In a protein the cogs and springs are the molecules that make it up: amino acids form its backbone each with side-chains of different molecules branching out on all sides in three dimensions. In addition, water molecules on the protein as well as the solution where it exists, e.g. the cell's cytoplasm, add even more layers of motion complexity to the system. But unlike a watch, whose individual movements are all well defined, each of the component motions in a protein are actually random. As a result, protein motion seems almost chaotic, and is practically impossible to study.
Freeze, sleep, wake up, and move
A team of scientists at EPFL, IBS-Grenoble, and ENS-Lyon led by Lyndon Emsley and Martin Blackledge developed an innovative solution to the motion problem: freeze the proteins and then watch them "wake up" from deep sleep. Protein motion depends on energy, and temperature is basically a measurement of the energy of a system. By freezing proteins down to temperatures of -168°C, the researchers were able to completely stop all the motions of interest in the molecules. Then, they slowly raised the temperature to the point where the proteins could regain their natural motions, but at a much slower pace. This way, it was possible to look at each motion a protein makes individually and - more importantly - in sequence.

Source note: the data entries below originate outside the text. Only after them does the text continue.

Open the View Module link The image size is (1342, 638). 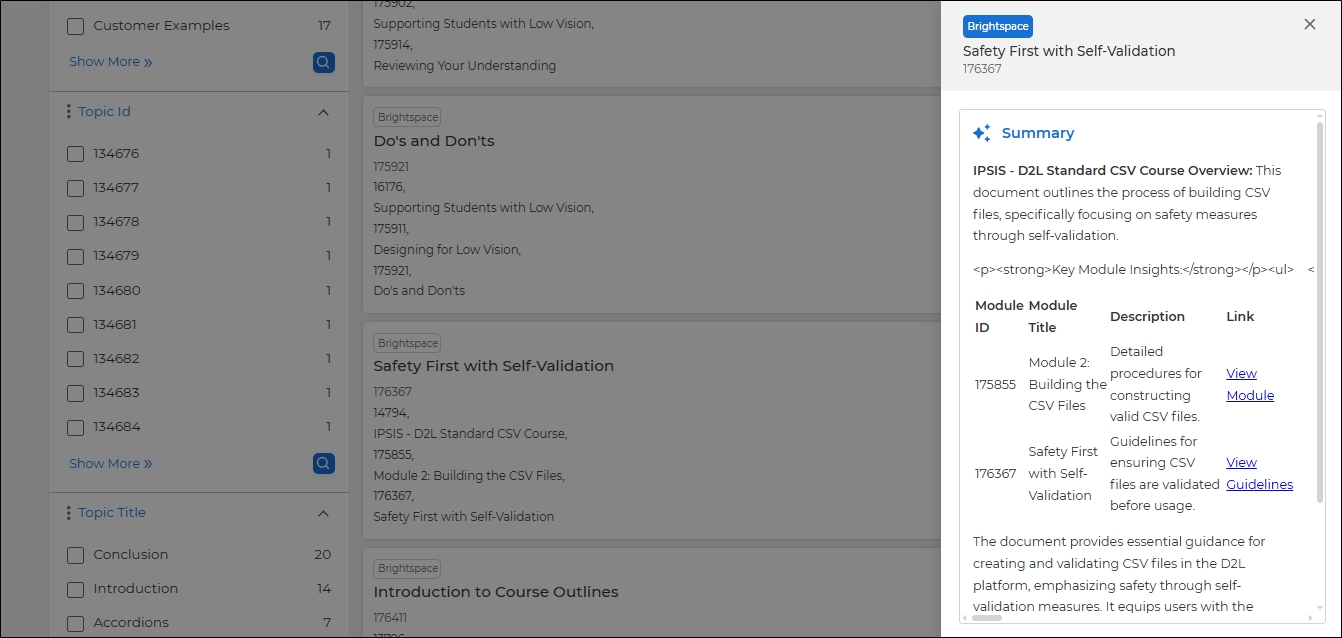1249,384
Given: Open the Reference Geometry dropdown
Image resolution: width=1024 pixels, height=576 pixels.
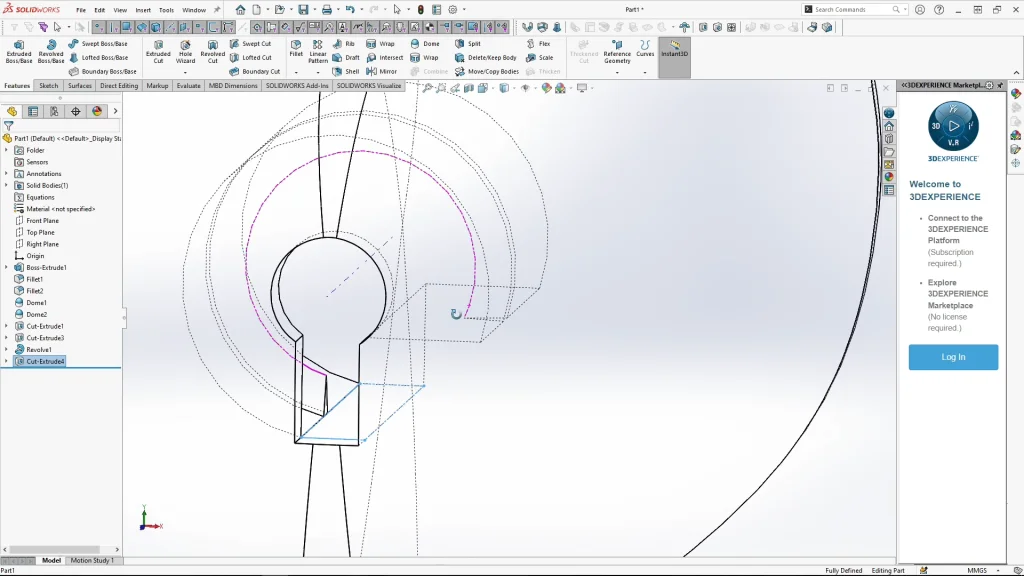Looking at the screenshot, I should click(617, 72).
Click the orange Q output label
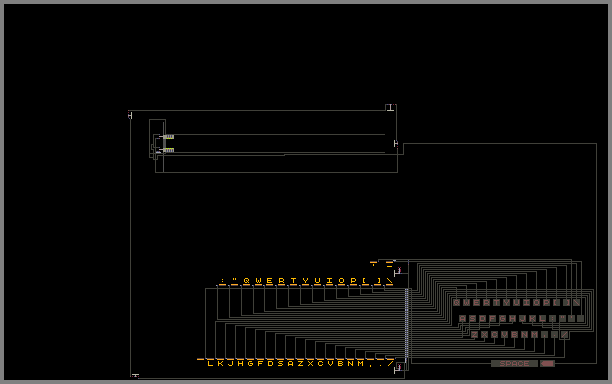This screenshot has height=384, width=612. pos(246,281)
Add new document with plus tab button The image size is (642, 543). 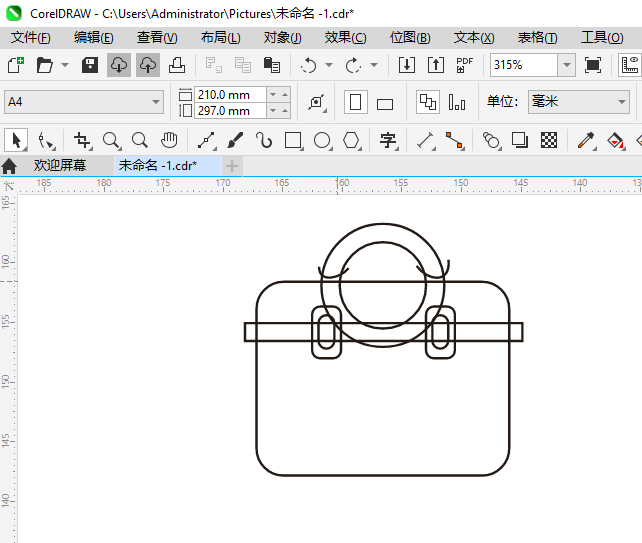[x=232, y=165]
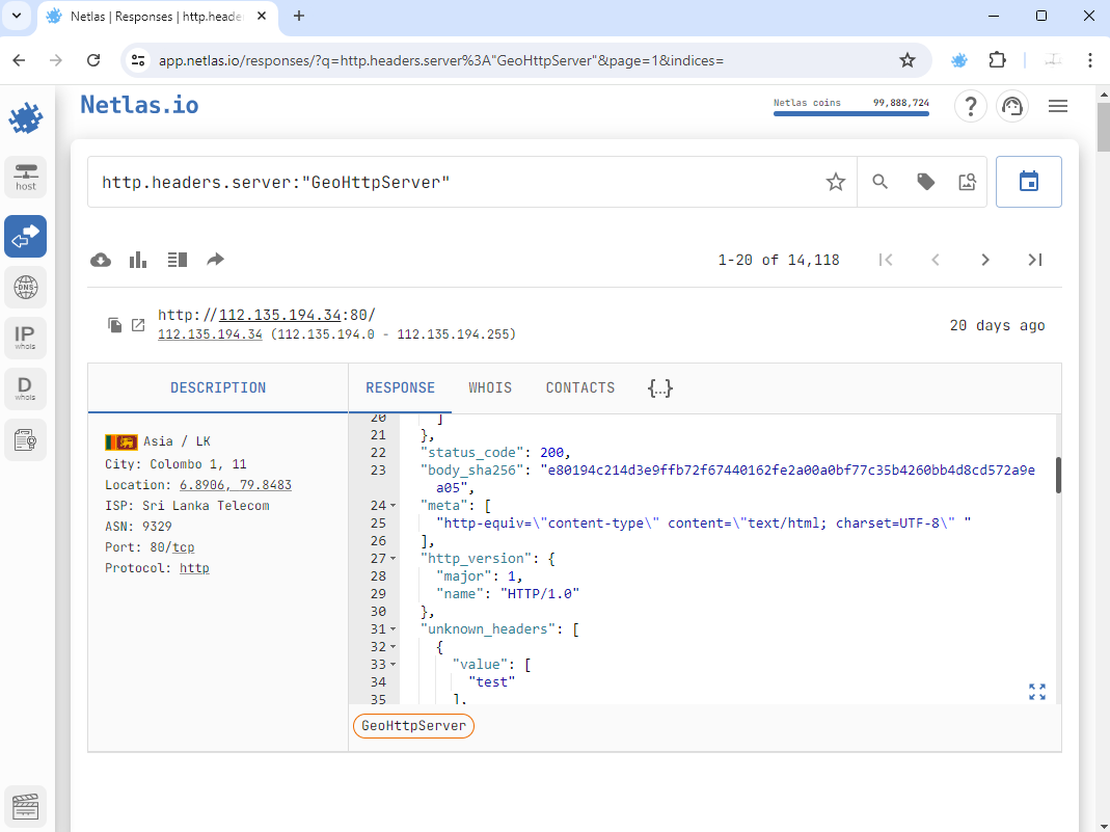
Task: Switch to the CONTACTS tab
Action: (580, 388)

In order to detect the individual motions of proteins, the scientists used a spectroscopic technique called nuclear magnetic resonance (NMR), which exploits the magnetic properties of certain atoms like hydrogen and carbon. NMR works by placing the sample of the protein to be studied inside a device with a strong magnetic field, and observing how they respond to different radio frequencies. This response is registered on a computer that produces a diagram of peaks, each representing energy transitions in specific atoms. Depending on the properties of the peaks on the diagram, scientists can determine the degree of motion of each atom in the protein, e.g. its backbone, a side-chain etc.
Because the proteins in this study needed to be frozen down, the team had to adjust their NMR methodology to work with samples at very low temperatures, and keep doing so as the researchers slowly raised the temperature to "wake the proteins up". In addition, samples that are frozen solid are difficult to read in NMR, so the tube containing the proteins had to also be constantly spinning at a specific ("magic") angle to the NMR's magnetic field, to improve resolution. Finally, every NMR experiment took days to perform.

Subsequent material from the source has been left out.